Combien de temps avions-nous couru ? Une poignée de secondes ? Une brassée de minutes ? Des heures, quelques jours ?

Je l’ignorais.

Mais jamais, non jamais, je ne m’étais sentie aussi unie avec quelqu’un, avec mes compagnons, avec le monde, avec la nature.

Bien qu’étrangement je ne fusse pas du tout fatiguée, je m’assis par terre.

Dans le froid.

Et je souris.

D’une oreille à l’autre. C’était bon.

Je regardai le paysage. Derrière nous, loin, au-delà de la neige, des pins et du froid hivernal, il y avait le château. Chuchotement de la fête, chaleur enflammée.

J’observai le paysage. Devant nous, au-delà du feu, des loups majestueux. Il y avait le vide. Une falaise qui s’ouvrait sur le ciel. Un ciel qui surplombait, loin en bas, la ville.

Le garçon vint s’asseoir à mes côtés. Retira son masque. Me laissant profiter pleinement de son visage attachant, de ses épis de jais, de son regard enflammé.
Nous restâmes dans le silence un long moment. Deux mômes comme mimant un moment … serein.

– C’est la première fois que je te vois. Qui es-tu ?

– Et moi, chère Europe, je crois que jamais je ne vis un Bal durer aussi longtemps.

Je me tus.

Touchée dans le mille.

Sur mes joues. Des larmes.

Et un doigt, le sien, qui se pose dessus. Les essuie.

– Pardonne-moi, je ne voulais pas t’attrister.

– Hum…

– Viens.

Nous nous levâmes, nous approchâmes du bord, à quelques centimètres à peine, à un pas de tomber.

A un pas de voler.

– Regarde en bas. Que vois-tu ?

Je me penchai.

Je regardai.

– Je vois la ville.

– Et ?

– Et … c’est tout.

– Regarde mieux.

– Je ne vois rien.

Je ne savais pourquoi, je commençais à m’angoisser. A me froisser. Mon cœur se serrait. Ma main se desserrait de celle du garçon. Mon lien avec le vide se resserrait.
Lui resserra ma main.

– Fais attention quand même. Ça n’est pas surprenant que tu ne voies rien. Puisqu’il n’y a plus rien. Plus de mouvement. Plus de passants. Le monde s’est arrêté depuis que ton Bal a commencé.

– Oui … comme toujours.

Mon cœur battait.

Battait.

– Sauf qu’habituellement, il ne dure que quelques heures. Ne trouves-tu pas la ville bien trop sombre ?

Si, si, si ! …

Bien trop même !

Je voulais

hurler.

– Elle l’est, Europe.

Silence

– Et moi aussi.

Je levai mon visage, et me noyai dans la nuit de ses yeux.

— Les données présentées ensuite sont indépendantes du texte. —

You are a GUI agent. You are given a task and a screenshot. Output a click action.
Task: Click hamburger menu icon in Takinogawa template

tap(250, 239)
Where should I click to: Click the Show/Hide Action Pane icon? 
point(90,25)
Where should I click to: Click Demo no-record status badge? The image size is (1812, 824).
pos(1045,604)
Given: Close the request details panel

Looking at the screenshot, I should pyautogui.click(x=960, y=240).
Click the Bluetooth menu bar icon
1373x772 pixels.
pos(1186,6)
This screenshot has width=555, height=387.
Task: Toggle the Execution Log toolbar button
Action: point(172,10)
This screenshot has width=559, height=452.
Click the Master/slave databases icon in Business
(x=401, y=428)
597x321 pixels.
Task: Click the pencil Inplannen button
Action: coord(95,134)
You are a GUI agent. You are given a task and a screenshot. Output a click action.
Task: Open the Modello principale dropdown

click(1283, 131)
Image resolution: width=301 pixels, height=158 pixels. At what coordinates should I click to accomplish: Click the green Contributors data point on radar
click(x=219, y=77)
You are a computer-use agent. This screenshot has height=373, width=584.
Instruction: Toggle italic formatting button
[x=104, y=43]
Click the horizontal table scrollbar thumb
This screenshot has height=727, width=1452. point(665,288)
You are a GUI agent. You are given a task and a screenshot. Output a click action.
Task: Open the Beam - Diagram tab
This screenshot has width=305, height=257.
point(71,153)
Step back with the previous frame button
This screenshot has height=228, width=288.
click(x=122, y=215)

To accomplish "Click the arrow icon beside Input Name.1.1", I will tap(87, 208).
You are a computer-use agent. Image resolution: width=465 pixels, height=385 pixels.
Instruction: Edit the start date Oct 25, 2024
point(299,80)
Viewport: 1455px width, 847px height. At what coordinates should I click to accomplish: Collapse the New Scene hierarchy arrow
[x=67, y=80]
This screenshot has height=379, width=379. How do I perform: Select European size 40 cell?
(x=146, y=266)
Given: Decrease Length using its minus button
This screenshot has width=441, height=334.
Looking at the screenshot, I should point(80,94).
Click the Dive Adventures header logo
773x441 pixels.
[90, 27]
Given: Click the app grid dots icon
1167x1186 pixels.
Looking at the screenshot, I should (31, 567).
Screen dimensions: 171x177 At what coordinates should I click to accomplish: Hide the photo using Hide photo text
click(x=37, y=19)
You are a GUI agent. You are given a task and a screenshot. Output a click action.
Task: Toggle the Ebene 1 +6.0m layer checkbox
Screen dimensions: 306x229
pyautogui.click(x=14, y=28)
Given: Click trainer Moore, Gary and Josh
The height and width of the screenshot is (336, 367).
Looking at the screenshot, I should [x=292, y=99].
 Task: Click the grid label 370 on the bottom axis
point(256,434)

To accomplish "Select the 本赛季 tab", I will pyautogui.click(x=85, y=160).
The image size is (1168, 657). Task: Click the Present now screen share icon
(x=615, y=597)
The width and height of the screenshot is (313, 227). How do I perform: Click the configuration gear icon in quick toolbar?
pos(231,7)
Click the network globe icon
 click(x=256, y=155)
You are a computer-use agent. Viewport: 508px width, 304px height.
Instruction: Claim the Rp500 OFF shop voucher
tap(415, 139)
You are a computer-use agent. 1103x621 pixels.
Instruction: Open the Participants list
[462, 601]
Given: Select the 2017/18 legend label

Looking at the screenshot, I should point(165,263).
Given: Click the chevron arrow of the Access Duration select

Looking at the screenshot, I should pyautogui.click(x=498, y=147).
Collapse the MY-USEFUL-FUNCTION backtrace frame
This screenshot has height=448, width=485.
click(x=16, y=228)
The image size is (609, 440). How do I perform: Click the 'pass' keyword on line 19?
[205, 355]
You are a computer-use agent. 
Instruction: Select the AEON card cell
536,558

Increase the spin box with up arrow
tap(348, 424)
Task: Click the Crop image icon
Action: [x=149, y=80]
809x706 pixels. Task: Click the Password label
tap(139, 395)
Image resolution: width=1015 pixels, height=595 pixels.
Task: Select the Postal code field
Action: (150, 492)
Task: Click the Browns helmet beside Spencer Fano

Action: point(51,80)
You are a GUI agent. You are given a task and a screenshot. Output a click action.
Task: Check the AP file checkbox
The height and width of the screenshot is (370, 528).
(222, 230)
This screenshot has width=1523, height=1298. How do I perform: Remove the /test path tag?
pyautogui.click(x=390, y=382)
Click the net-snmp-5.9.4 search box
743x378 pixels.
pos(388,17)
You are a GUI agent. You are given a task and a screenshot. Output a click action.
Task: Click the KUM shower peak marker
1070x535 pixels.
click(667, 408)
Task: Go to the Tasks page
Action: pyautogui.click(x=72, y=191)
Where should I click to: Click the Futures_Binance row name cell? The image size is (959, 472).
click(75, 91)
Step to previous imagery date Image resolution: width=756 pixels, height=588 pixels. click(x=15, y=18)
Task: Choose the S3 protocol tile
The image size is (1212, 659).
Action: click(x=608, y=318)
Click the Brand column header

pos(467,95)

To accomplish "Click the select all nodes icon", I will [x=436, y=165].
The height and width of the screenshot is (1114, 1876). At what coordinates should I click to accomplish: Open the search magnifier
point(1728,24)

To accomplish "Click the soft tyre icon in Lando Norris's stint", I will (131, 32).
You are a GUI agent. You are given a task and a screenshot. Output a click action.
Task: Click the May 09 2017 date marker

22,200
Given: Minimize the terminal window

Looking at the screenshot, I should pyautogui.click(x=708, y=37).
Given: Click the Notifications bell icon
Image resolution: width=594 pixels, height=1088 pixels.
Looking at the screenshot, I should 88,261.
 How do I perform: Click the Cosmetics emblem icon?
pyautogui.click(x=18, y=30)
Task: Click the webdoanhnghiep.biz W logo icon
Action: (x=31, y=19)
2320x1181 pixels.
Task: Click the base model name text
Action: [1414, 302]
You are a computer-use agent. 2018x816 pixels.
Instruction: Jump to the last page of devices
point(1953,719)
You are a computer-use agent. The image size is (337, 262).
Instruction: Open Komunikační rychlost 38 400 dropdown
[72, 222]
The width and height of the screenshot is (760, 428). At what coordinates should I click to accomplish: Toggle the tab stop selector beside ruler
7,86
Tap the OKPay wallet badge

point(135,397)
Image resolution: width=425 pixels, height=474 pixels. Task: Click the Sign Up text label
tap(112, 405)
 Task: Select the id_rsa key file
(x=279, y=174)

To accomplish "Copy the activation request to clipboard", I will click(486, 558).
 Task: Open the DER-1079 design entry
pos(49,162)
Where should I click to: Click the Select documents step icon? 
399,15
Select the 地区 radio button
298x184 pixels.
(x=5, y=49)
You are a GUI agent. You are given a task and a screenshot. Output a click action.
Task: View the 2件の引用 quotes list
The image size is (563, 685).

– J’étais blond, Europe. Mes vêtements étaient clairs. Mes yeux aussi …

Mon cœur ruisselait.

Encore.

Et toujours.

– La nuit engloutit tout. Les ténèbres avalent les Deux Mondes. S’il n’y a plus personne en bas pour lire, regarder, filmer, construire, visiter, jouer, écouter… S’il n’y a plus personne pour nous faire vivre, puisque c’est bien de cela qu’il s’agit, Europe, nous disparaîtrons tous.

– Je ne veux pas.

– …

– Je ne peux pas.

Il serra un peu plus ma main.

– Europe, je vais bien. Je vais bien, parce que je suis populaire. Je vais bien parce qu’on m’aime beaucoup. Parce que je vivrai encore longtemps. Je vais bien, Europe.

Oui il allait bien, et cela me rendait heureuse.

– Je vais bien. Mais ça n’est pas le cas de tout le monde. Certains parmi nous sont presque des inconnus. Certains parmi nous n’ont que peu de notoriété. Certains parmi nous se feront vite engloutir. Certains déjà ont disparu. Je ne veux pas te culpabiliser, mais il y en a déjà qui disparaissent.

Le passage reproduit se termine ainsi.